• **Task 1**
From the article on US strategy toward China, output the part that opens with the words containing "The Pentagon thus" and closes with "not necessarily naive.", copied word for word.
• **Task 2**
Return the part of the entries that opens with the line containing "Where should I" and closes with the line containing "[x=894, y=734]", reproducing both lines and everything between them without any change.

• **Text extract**
----------------

In its new national security strategy, US President Joe Biden’s administration recognizes that Russia and China present a different kind of challenge.
Whereas Russia “poses an immediate threat to the free and open international system … [with] its brutal war of aggression,” China is the only competitor to the US “with both the intent to reshape the international order and, increasingly, the economic, diplomatic, military, and technological power to advance that objective,” the strategy says.
The Pentagon thus refers to China as its “pacing challenge.”
That Chinese President Xi Jinping (習近平) has used the 20th Congress of the Chinese Communist Party (CCP) to consolidate his power, and to promote his ideological and nationalist objectives, it is worth reviewing the evolution of the US’ China strategy.
Some critics see the situation as proof that former US presidents Bill Clinton and George W. Bush were naive to pursue a strategy of engagement, including granting China membership in the WTO.
However, while there was certainly excessive optimism about China two decades ago, it was not necessarily naive.
After the Cold War, the US, Japan and China were the three major powers in East Asia, and elementary realism suggested that the US ought to revive its alliance with Japan, rather than discounting it as an outdated relic of the post-World War II era.
ENGAGEMENT
Long before China was admitted to the WTO in 2001, the Clinton administration had reaffirmed the US-Japan alliance, which remains the bedrock of Biden’s strategy.
Clinton and Bush realized that Cold War-style containment of China would be impossible, because other countries, attracted to the huge Chinese market, would not have gone along with it. The US instead sought to create an environment in which China’s rising power would also reshape its behavior. Continuing Clinton’s policy, the Bush administration tried to coax China to contribute to global public goods and institutions by acting as what then-US deputy secretary of state Robert Zoellick called “a responsible stakeholder.”
The policy was to “engage, but hedge.”
While augmenting a policy of balancing power with engagement obviously did not guarantee Chinese friendship, it did keep alive possible scenarios other than full hostility.
Was engagement a failure? Cai Xia (蔡霞), a former professor at the CCP’s Central Party School in Beijing, thinks so.
He said that the party’s “fundamental interests and its basic mentality of using the US while remaining hostile to it have not changed over the past 70 years.”
“By contrast, since the 1970s, the two political parties in the United States and the US government have always had unrealistic good wishes for the Chinese communist regime, eagerly hoping that [it] would become more liberal, even democratic, and a ‘responsible’ power in the world,” he said.

----------------

• **Supplied data**
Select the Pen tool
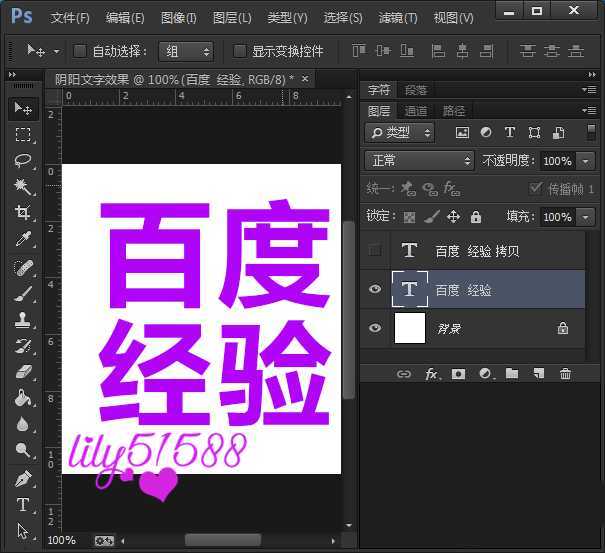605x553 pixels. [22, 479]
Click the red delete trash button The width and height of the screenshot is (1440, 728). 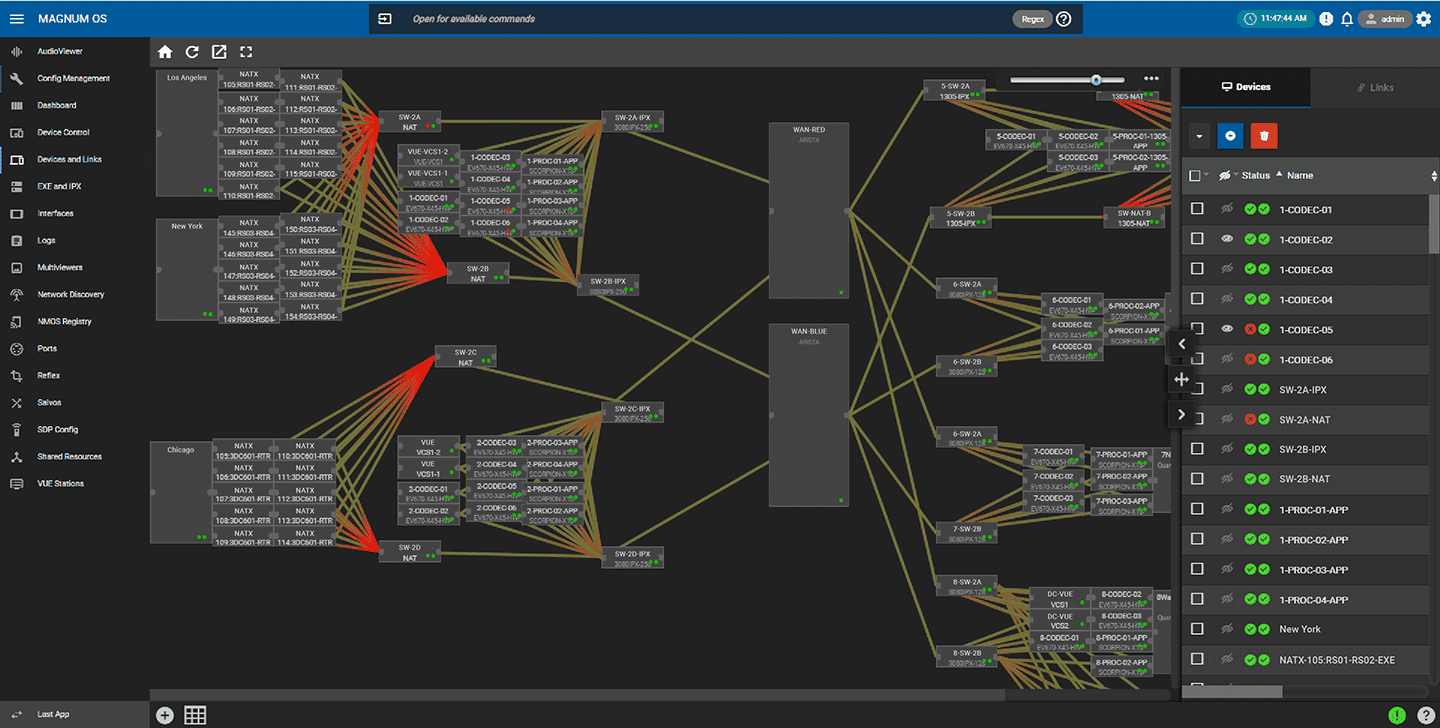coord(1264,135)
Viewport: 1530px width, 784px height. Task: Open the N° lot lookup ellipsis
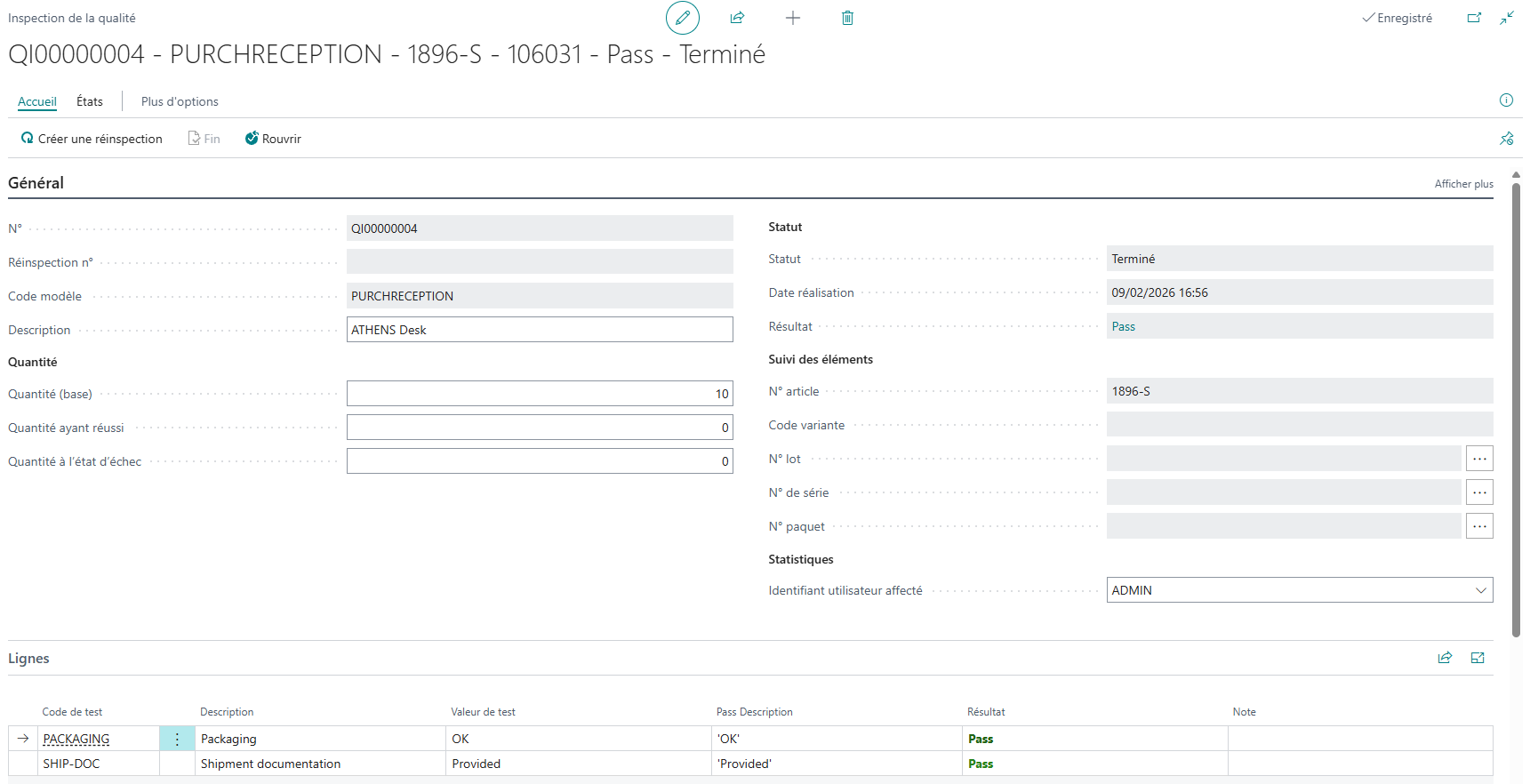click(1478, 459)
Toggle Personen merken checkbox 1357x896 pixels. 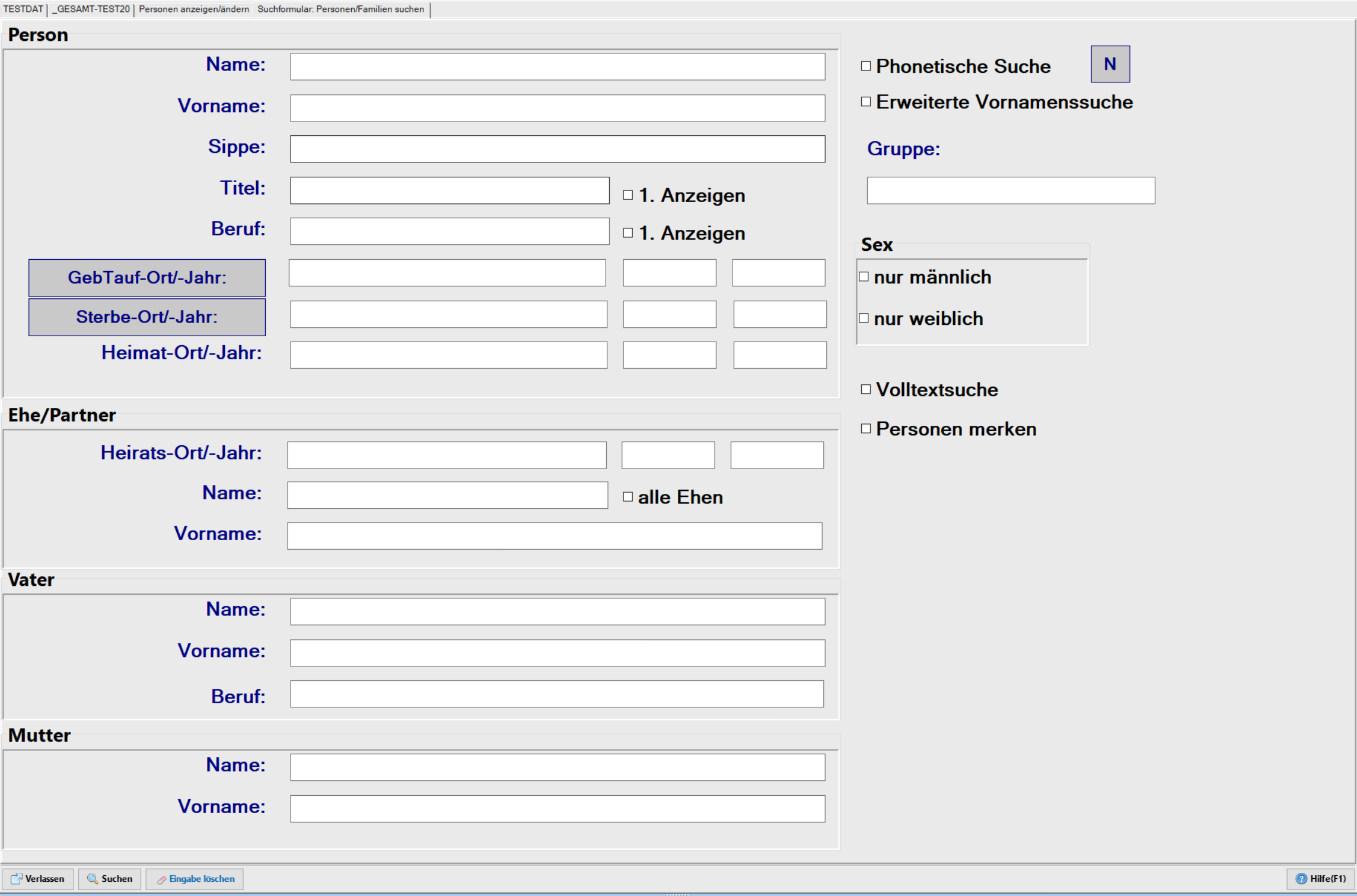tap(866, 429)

----------------

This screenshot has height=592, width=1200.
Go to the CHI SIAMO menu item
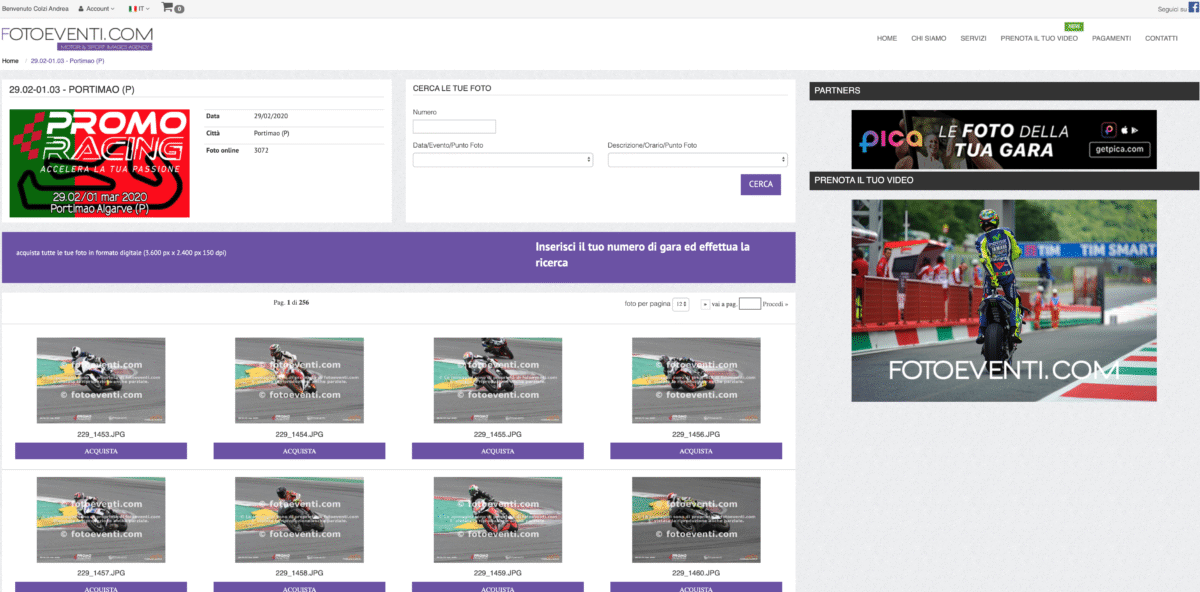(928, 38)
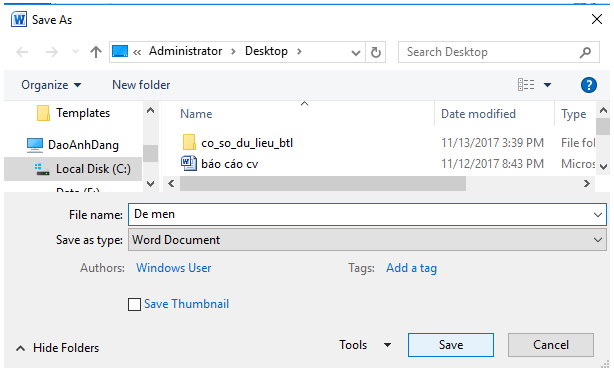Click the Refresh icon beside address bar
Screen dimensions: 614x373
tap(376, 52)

----------------

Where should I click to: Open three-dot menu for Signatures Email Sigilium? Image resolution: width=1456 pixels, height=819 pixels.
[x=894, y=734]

----------------

• **Complete answer 1**
The Pentagon thus refers to China as its “pacing challenge.”
That Chinese President Xi Jinping (習近平) has used the 20th Congress of the Chinese Communist Party (CCP) to consolidate his power, and to promote his ideological and nationalist objectives, it is worth reviewing the evolution of the US’ China strategy.
Some critics see the situation as proof that former US presidents Bill Clinton and George W. Bush were naive to pursue a strategy of engagement, including granting China membership in the WTO.
However, while there was certainly excessive optimism about China two decades ago, it was not necessarily naive.

• **Complete answer 2**
Where should I click to: Open three-dot menu for Signatures Email Sigilium? Image resolution: width=1456 pixels, height=819 pixels.
[x=894, y=734]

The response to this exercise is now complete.